When Thomas Varghese relocated from Seattle to take a job at the University of Utah, his colleagues warned him he wouldn’t make much use of his expertise in lung cancer in his new post.
“You’re going to go there and never see any lung cancer,” the cardiothoracic surgeon said his co-workers told him as he arrived in 2015. “And I get here and, you know what, we’re busy.”
Utah is one of five states where more than 1 percent of lung cancers are likely caused by exposure to air pollution, according to the latest version of an annual report by the American Thoracic Society on the health effects of air pollution.
“This report sort of justifies that [air pollution] is a concern, and defines what those concerns might be leading to,” said Gary Ewart, an official with the American Thoracic Society and one of the report’s co-authors. “It doesn’t just make you cough. For some unfortunate people, it may actually trigger lung cancer.”
The Thoracic Society estimated that four to 29 Utahns develop lung cancer each year because of their exposure to small particulate pollution, which accumulates on the Wasatch Front during wintertime inversions.
Though the absolute number of cases was relatively low, it represents a sizable portion of all lung cancers that occur in Utah, where the most common cause of lung cancer — smoking — isn’t particularly prevalent.

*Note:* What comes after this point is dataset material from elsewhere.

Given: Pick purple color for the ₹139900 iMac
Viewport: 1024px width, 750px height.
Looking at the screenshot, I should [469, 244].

Ewart noted that the number was also large compared with Utah’s overall population. Air pollution in California, for example, was estimated to cause about 610 cases of lung cancer each year, according to the report — but California’s population is far larger.
While the number of people who develop lung cancer as a result of air pollution is relatively small, Ewart said, the Thoracic Society was still concerned about the results, because lung cancer is a particularly deadly disease, even among cancers.

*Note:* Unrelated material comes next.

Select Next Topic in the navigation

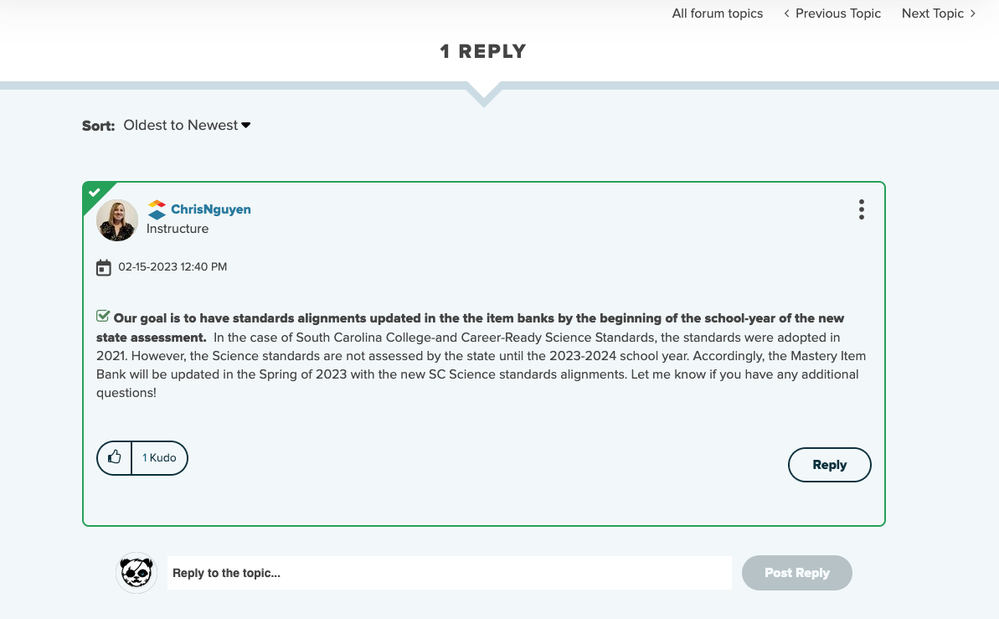click(x=932, y=13)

“It’s a pretty serious condition to be triggered by air pollution,” he said. “This is not a trivial finding.”
Overall, the report estimated that 110 Utahns die each year as a result of exposure to either small particulate pollution or ozone, a chemical that typically forms in the air in the summer. Utah currently does not meet federal standards for either of those pollutants — standards the American Thoracic Society does not believe are adequate to protect human health.
Varghese, who oversees general thoracic surgery at the U. in Salt Lake City and is also the co-director of the thoracic oncology program at the Huntsman Cancer Institute, said he, too, found the report disturbing.

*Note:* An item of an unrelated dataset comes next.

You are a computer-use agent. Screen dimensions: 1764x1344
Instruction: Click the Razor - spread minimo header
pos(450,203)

Lung cancer is generally associated with smoking, Varghese said, and only rarely runs in families.
When you see a patient with lung cancer “who’s never touched a cigarette before and has not been exposed to [secondhand smoke],” he said, “right there you have to know something is going on in the environment.”
Varghese said he has operated on Utahns who, despite having never smoked, still had the carbon deposits and black lungs typically associated with cigarette use.
Unlike some other organs, Varghese said, the lungs aren’t able to regenerate or repair themselves. Damage from cigarette smoke or air pollution is likely permanent, he said, and may trigger cancers that develop even 20 years after the original injury occurred.
Maintaining a healthy diet and getting regular exercise may be Utahns’ best lines of defense, Varghese said.
While it may not reduce the risk associated with breathing polluted air, he said, people in good health overall typically have better treatment outcomes in the event they do develop lung cancer.